#### [TESTO FORNITO]
▼▼▼

30/04/2012
Oggi è difficile dare torto a chi considera la finanza
un’attività quasi diabolica. Dai “tango bonds” argentini al crac Parmalat,
dalle banche d’affari americane
fallite alle agenzie di rating accusate di connivenza, fino agli speculatori
immobiliari, la finanza mondiale sembra davvero un circolo di manager avidi e
senza scrupoli, che si
arricchiscono alle spalle dei piccoli risparmiatori. Chi ancora ha qualche
soldo da investire è disorientato, diffidente e…tentato dal materasso. Forse
invece è proprio questo il momento di scoprire che una finanza etica esiste
davvero, e che anzi può essere la
risposta giusta alle turbolenze del mercato. Da anni ormai, infatti, i prodotti
finanziari attenti alla dimensione sociale offrono rendimenti pari o anche superiori ai prodotti “classici”.
Il prodotto etico
più diffuso è il fondo comune d’investimento, accessibile anche a budget limitati. Può essere
composto da titoli pubblici, da obbligazioni o di azioni, oppure misto. Le
azioni ovviamente sono più rischiose, come per qualunque fondo.
In che cosa sono diversi dagli altri? Si distinguono tre tipi
di approccio: la beneficenza, che devolve
una quota dei guadagni a cause sociali; l’esclusione, che rifiuta di investire
in settori economici ritenuti contrari all’etica, tipicamente le armi, ma anche
il tabacco e le produzioni altamente inquinanti , oppure i titoli di Stato che
adottano la pena di morte; infine la selezione, che punta ” in positivo” su
aziende socialmente responsabili, quotate nelle Borse mondiali. Criteri di
scelta vincolanti non ce ne sono per scegliere i titoli; la maggioranza dei fondi si affida a indici etici
internazionali, che offrono panieri già pronti di aziende, o di Stati, sui
quali puntare.
Gli indici più autorevoli al mondo sono il
Dow JonesSustainability Index e l’indice
Ftse4Good della Borsa di Londra. C’è anche un indice europeo, l’
Ethical Index
Euro, e due indici di Borsa Italiana, lanciati nel 2010. Per entrare in questi
indici le aziende devono dimostrare di
rispettare i diritti dei lavoratori,
anche quelli impiegati nelle fabbriche del Terzo Mondo; di rispettare
l’ambiente, riducendo l’inquinamento, promuovendo il riciclo e il riuso,
evitando la deforestazione selvaggia per produrre legname o carta e così via; infine, di aiutare le comunità
con
iniziative sociali a favore dei più disagiati. A volte, questi indici
vengono accusati di fidarsi troppo
delle dichiarazioni ufficiali delle aziende, senza controllare se corrispondono
alla verità.
È però vero che
tutti vengono aggiornati, di
solito ogni anno, includendo aziende nuove ed eliminando quelle ritenute non più
meritevoli. E in ogni caso, come piccoli risparmiatori non abbiamo scelta,
visto che non possiamo indagare da soli sulle multinazionali.
L’ultima frontiera dell’investimento etico è ancora tutta da
scoprire. Si chiama
“Impact investing“, nasce per iniziativa del primo
ministro inglese Cameron e di un ex dirigente di Goldman Sachs, oggi capo della
Big Society Bank, una banca dedicata allo sviluppo della società civile. Se ne è
parlato al recente
Salone del risparmio, durante un
incontro organizzato da Vita, il settimanale della solidarietà. Si tratta di
investimenti in aziende che con la propria attività contribuiscono al
miglioramento del benessere collettivo, quindi vanno oltre la responsabilità
sociale. Esempi tipici,
l’energia rinnovabile o l’agricoltura biologica, ma c’è
anche
l’housing sociale o i servizi sanitari accessibili. Senza limiti alla
fantasia. In Italia però l’impact investing non è ancora disponibile per il
pubblico, ma solo per investitori professionali. Non resta che aspettare.

▲▲▲

#### [MATERIALE DI STUDIO]
▼▼▼

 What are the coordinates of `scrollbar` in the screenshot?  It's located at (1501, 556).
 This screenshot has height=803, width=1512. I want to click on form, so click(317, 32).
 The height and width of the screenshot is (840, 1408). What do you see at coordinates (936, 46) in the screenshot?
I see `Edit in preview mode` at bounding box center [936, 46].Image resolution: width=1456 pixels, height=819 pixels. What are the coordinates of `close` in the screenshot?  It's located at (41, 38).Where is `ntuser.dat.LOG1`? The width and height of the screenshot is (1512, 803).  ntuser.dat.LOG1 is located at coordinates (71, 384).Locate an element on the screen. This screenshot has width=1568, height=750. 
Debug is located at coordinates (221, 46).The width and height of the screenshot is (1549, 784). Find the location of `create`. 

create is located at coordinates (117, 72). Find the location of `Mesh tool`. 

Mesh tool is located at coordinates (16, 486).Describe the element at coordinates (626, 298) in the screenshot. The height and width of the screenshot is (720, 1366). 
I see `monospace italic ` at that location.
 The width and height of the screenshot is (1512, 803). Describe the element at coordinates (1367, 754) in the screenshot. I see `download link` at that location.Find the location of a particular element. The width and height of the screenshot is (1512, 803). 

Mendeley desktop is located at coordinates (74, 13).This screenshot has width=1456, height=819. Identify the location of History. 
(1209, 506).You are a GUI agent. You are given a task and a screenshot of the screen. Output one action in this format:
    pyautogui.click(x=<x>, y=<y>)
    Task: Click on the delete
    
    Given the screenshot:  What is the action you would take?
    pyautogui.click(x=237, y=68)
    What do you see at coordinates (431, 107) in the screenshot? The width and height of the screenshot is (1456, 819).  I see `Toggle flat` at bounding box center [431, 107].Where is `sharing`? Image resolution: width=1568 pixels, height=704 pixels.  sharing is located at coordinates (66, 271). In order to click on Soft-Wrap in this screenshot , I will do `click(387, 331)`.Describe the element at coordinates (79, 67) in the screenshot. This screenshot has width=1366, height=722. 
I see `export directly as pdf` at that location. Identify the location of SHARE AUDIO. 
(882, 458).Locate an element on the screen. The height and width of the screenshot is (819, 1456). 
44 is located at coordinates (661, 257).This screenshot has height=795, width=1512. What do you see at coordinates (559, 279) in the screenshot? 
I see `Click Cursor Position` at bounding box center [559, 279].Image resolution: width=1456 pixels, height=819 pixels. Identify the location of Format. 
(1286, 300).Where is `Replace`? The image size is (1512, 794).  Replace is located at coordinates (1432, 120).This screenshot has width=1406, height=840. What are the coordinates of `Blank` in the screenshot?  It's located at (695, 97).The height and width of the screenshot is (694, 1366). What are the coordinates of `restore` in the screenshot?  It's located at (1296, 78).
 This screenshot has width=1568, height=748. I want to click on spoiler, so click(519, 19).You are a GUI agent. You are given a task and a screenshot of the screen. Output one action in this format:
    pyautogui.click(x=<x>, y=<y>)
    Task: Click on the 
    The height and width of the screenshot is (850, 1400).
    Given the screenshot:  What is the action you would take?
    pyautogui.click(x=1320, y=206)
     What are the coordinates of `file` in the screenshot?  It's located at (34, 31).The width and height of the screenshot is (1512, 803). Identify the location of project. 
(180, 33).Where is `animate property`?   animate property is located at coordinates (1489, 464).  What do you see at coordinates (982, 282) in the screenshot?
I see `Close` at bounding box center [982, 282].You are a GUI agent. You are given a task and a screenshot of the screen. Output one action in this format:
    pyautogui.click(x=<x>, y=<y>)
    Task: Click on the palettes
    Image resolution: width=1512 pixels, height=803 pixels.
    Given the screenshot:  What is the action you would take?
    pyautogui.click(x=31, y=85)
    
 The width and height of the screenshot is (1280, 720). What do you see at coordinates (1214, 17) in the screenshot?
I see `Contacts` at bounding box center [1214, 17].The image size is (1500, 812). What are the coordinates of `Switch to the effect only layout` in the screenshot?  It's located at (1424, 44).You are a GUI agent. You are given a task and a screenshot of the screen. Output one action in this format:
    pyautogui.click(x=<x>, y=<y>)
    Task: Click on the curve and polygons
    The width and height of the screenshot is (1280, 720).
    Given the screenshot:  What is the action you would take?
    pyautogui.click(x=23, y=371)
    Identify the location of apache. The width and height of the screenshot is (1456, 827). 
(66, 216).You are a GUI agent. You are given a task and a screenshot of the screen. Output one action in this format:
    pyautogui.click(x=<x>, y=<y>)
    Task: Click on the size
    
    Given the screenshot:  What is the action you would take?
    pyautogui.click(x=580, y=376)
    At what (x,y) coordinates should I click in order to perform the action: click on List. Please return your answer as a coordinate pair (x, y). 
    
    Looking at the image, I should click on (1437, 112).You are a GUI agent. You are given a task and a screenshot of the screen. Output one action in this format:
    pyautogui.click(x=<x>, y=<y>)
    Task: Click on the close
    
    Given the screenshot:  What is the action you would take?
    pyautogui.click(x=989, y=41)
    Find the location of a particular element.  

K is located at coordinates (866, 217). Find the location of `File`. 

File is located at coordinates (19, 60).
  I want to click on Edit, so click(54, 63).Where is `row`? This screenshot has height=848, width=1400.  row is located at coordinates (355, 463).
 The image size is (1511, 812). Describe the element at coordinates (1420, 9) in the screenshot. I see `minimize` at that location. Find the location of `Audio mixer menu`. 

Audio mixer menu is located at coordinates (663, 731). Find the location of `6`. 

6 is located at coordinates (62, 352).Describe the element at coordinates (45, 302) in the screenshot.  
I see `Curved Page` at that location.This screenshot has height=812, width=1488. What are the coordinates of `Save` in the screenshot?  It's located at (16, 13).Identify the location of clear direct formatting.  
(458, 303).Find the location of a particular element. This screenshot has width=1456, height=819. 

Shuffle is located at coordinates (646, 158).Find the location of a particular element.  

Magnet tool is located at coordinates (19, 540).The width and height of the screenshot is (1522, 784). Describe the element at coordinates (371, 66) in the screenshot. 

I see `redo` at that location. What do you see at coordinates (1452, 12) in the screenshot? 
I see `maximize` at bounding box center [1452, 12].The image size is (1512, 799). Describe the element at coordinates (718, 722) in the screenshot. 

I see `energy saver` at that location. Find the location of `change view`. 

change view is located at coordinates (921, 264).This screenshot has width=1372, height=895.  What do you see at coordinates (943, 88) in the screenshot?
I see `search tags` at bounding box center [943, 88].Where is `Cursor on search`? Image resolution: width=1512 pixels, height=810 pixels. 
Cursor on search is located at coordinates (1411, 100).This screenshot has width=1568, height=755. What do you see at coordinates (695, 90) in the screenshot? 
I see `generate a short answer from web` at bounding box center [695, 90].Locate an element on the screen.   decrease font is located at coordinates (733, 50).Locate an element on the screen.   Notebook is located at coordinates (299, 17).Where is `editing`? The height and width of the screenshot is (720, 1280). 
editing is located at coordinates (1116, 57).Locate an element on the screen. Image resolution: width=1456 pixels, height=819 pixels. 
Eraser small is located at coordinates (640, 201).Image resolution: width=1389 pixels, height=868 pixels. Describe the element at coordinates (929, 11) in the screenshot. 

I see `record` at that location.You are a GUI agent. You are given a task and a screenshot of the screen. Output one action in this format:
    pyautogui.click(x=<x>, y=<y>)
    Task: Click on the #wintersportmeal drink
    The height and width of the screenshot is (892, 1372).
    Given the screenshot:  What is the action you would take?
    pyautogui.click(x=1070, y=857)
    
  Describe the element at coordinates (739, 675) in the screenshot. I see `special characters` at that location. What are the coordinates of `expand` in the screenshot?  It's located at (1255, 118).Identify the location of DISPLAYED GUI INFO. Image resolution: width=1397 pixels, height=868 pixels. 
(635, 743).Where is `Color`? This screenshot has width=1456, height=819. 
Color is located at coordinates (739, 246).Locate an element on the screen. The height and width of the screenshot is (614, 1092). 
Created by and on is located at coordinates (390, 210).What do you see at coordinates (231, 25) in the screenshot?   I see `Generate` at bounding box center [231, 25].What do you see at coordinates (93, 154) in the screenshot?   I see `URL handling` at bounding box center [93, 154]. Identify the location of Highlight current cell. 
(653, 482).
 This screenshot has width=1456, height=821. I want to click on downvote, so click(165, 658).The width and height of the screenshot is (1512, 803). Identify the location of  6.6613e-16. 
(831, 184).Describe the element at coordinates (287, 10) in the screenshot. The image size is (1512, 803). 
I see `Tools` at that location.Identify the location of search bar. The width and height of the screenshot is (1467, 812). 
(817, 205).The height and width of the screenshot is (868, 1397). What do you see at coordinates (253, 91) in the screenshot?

▲▲▲

Ricopia fedelmente dal testo sulla finanza etica tutto ciò che va da "Il prodotto etico" giù fino a "per qualunque fondo.". Il materiale costituisce una parte a sé, distinta dal testo.

#### [SOLUZIONE SCRITTA]
Il prodotto etico
più diffuso è il fondo comune d’investimento, accessibile anche a budget limitati. Può essere
composto da titoli pubblici, da obbligazioni o di azioni, oppure misto. Le
azioni ovviamente sono più rischiose, come per qualunque fondo.